The training set has all combinations (genotype x environment) with
the number of replications informed in `nrepval`

argument.
The validation set has one replication that were not included in the
training set. The splitting of the data set into training and validation
sets depends on the design considered. For a Randomized Complete Block
Design (default option) and the procedure we used in the article,
completely blocks are randomly selected within environments, as
suggested by Piepho (1994). The remaining block serves as
validation data. If `design = "CRD"`

is informed, thus
declaring that a completely randomized design was used, single
observations are randomized for each treatment (genotype-by-environment
combination). This is the same procedure suggested by Gauch and Zobel (1988). The estimated values for each
member of the AMMI model family in each re-sampling cycle are compared
with the observed values in the validation data. Then, the Root Mean
Square Prediction Difference is computed as follows:

\[ RMSPD = {\left[ {\left( {\sum\nolimits_{i = 1}^n {{{\left( {{{\hat y}_{ij}} - {y_{ij}}} \right)}^2}} } \right)/n} \right]^{0.5}} \]

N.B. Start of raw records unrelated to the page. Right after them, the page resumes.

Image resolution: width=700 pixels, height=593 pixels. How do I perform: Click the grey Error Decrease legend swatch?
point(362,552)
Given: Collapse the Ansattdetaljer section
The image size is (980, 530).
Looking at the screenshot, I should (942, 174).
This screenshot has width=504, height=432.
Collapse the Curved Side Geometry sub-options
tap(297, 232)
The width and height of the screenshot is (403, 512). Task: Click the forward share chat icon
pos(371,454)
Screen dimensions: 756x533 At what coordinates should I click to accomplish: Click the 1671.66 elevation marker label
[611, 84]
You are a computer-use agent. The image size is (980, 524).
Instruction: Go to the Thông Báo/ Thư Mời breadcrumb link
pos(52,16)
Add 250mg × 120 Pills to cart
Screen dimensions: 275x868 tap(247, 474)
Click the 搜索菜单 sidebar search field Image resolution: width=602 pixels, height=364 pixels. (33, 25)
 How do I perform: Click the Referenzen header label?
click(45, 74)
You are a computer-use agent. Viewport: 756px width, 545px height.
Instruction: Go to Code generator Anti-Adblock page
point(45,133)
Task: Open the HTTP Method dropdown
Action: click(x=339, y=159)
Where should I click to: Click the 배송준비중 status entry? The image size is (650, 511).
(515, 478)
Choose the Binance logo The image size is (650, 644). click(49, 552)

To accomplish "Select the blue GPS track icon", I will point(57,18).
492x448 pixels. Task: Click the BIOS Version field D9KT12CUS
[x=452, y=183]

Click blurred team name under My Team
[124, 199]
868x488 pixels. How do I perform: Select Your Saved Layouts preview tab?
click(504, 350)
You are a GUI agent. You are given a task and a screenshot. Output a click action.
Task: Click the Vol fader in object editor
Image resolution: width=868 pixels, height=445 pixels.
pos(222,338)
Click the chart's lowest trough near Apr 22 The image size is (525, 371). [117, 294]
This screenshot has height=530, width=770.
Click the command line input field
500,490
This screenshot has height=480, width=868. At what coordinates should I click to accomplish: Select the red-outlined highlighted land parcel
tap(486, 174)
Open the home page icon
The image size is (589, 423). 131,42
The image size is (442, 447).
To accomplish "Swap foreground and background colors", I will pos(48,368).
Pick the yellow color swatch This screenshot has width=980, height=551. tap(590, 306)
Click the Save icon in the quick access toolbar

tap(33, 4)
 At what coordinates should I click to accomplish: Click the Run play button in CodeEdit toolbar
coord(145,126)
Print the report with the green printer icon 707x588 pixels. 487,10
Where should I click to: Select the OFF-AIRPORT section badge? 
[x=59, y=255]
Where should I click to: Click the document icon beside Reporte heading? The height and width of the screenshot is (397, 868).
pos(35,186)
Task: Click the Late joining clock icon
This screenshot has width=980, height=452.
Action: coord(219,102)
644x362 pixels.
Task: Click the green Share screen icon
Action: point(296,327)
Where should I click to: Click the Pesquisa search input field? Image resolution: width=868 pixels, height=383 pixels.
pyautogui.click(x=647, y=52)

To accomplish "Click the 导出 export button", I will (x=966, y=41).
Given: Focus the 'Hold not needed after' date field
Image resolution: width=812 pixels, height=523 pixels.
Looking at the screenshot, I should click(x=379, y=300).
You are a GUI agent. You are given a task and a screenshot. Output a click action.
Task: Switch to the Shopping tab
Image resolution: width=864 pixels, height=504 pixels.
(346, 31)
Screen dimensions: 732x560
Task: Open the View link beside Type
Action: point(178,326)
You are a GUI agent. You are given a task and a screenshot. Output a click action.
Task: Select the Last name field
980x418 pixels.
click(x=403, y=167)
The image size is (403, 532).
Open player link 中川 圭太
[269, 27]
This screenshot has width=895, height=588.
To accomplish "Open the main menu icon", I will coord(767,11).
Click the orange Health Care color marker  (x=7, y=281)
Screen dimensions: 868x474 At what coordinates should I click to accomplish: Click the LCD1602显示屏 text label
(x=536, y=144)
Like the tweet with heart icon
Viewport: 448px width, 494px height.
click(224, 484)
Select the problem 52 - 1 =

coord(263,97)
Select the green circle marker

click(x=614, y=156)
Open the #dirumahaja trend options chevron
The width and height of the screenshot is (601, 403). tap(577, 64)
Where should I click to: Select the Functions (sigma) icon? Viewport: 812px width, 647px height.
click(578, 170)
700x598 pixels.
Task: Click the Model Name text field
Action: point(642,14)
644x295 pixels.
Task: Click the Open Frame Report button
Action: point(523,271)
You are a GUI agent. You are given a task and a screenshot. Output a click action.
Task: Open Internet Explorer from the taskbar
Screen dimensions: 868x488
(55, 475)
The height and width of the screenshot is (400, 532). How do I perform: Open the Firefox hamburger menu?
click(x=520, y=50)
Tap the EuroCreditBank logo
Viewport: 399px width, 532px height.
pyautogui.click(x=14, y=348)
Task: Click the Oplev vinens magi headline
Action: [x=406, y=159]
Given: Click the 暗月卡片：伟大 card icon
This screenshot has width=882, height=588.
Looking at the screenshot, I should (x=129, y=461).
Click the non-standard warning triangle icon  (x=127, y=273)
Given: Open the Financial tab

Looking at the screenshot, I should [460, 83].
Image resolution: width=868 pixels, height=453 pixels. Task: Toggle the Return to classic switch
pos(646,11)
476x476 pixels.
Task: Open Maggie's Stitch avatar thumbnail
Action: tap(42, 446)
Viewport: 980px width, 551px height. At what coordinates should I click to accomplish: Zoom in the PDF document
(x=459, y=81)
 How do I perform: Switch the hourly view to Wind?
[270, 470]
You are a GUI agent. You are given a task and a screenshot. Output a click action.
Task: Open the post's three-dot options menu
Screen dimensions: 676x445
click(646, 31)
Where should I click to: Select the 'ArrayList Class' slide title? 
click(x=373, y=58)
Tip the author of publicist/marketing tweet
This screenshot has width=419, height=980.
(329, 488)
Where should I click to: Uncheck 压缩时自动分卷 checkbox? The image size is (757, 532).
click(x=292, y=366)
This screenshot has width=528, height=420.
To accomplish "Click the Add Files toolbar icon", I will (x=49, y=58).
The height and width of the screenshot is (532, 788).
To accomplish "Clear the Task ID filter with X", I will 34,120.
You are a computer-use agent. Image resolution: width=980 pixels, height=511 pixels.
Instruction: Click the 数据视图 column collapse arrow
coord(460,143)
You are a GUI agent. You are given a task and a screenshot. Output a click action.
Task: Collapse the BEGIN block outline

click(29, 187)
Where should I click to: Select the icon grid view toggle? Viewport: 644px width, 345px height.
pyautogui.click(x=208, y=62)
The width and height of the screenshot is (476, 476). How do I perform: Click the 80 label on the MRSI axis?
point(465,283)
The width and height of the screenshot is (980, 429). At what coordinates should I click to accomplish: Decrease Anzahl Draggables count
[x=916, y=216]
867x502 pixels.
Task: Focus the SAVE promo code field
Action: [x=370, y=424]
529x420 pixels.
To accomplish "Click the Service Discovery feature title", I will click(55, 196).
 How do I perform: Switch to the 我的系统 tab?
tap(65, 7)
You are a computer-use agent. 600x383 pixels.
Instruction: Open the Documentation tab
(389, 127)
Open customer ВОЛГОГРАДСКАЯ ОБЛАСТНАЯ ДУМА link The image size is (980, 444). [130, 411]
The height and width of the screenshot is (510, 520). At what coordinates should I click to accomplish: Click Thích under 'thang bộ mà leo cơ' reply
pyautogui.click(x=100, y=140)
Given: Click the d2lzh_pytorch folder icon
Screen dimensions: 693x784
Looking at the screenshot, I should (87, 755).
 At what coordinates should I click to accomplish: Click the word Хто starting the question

where \(\widehat{y}_{ij}\) is the
model predicted value; and \(y_{ij}\)
is the observed value in the validation set. The number of random
selection of blocks/replicates (*n*) is defined in the argument
`nboot`

. At the end of the *n* cycles for all models,
a list with all estimated RMSPD and the average of RMSPD is
returned.

## Cross-validation for AMMI model

The following code computes the cross-validation of the oat data using the AMMI model. There are two options for doing that. The first is to perform the cross-validation for a specific member of the AMMI-family model. The second (and more realistic) is to perform the cross-validation for all AMMI-family models in the same procedure.

### Declaring the number of axes

The function `cv_ammi()`

is used to compute a
cross-validation procedure for the AMMI0, AMMI2 and AMMIF (9 axes)
models.

### AMMI0 to AMMIF

The function `cv_ammif()`

is used to compute a
cross-validation procedure for all members of the AMMI-family model. In
this case, AMMI0-AMMI9.

`AMMIF <- cv_ammif(data_ge, ENV, GEN, REP, GY)`

## Cross-validation for BLUP prediction

The function `cv_blup()`

provides a cross-validation of
replicate-based data using mixed models. By default, complete blocks are
randomly selected for each environment. Using the argument
`random`

it is possible to chose the random effects of the
model, as shown bellow.

### Genotype and genotype-vs-environment as random effects

`BLUP_g <- cv_blup(data_ge, ENV, GEN, REP, GY, random = "gen")`

### Environment, replication-within-environment and interaction as random effects

`BLUP_e <- cv_blup(data_ge, ENV, GEN, REP, GY, random = "env")`

### A random model (all terms as random effects)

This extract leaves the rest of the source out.